TASK ITEM: Repeat the following data exactly, omitting pictures.
BEGIN
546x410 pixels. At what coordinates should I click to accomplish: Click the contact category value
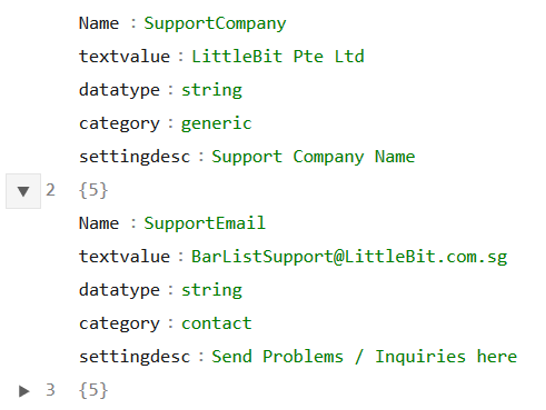click(x=216, y=323)
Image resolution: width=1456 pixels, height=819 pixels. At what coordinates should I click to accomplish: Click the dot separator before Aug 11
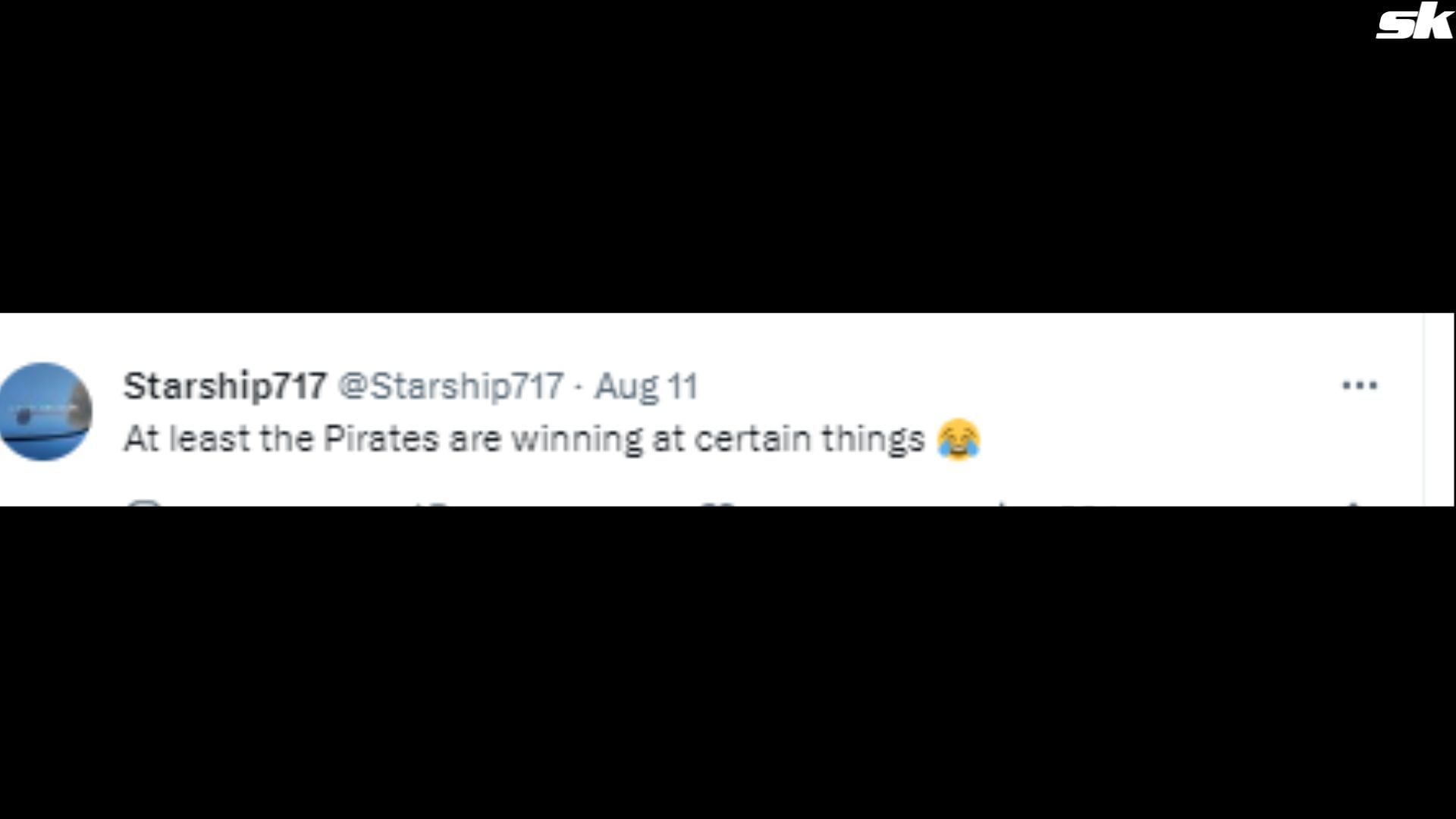pos(579,387)
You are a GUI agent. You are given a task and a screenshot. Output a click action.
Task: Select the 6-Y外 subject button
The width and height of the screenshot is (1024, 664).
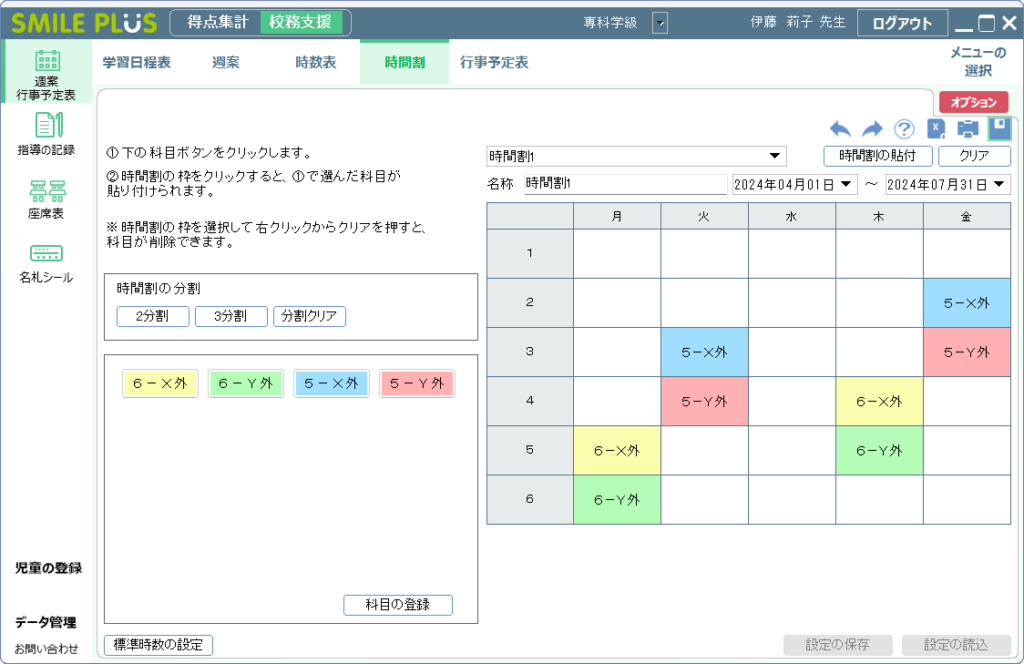(x=245, y=383)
END
RESULT OF THE TASK:
546x410 pixels. At what coordinates should I click to accomplish: Click the contact category value
click(x=216, y=323)
Image resolution: width=1456 pixels, height=819 pixels. At what coordinates should I click to accomplish: Click the dot separator before Aug 11
pos(579,387)
You are a GUI agent. You are given a task and a screenshot. Output a click action.
Task: Select the 6-Y外 subject button
The width and height of the screenshot is (1024, 664).
(x=245, y=383)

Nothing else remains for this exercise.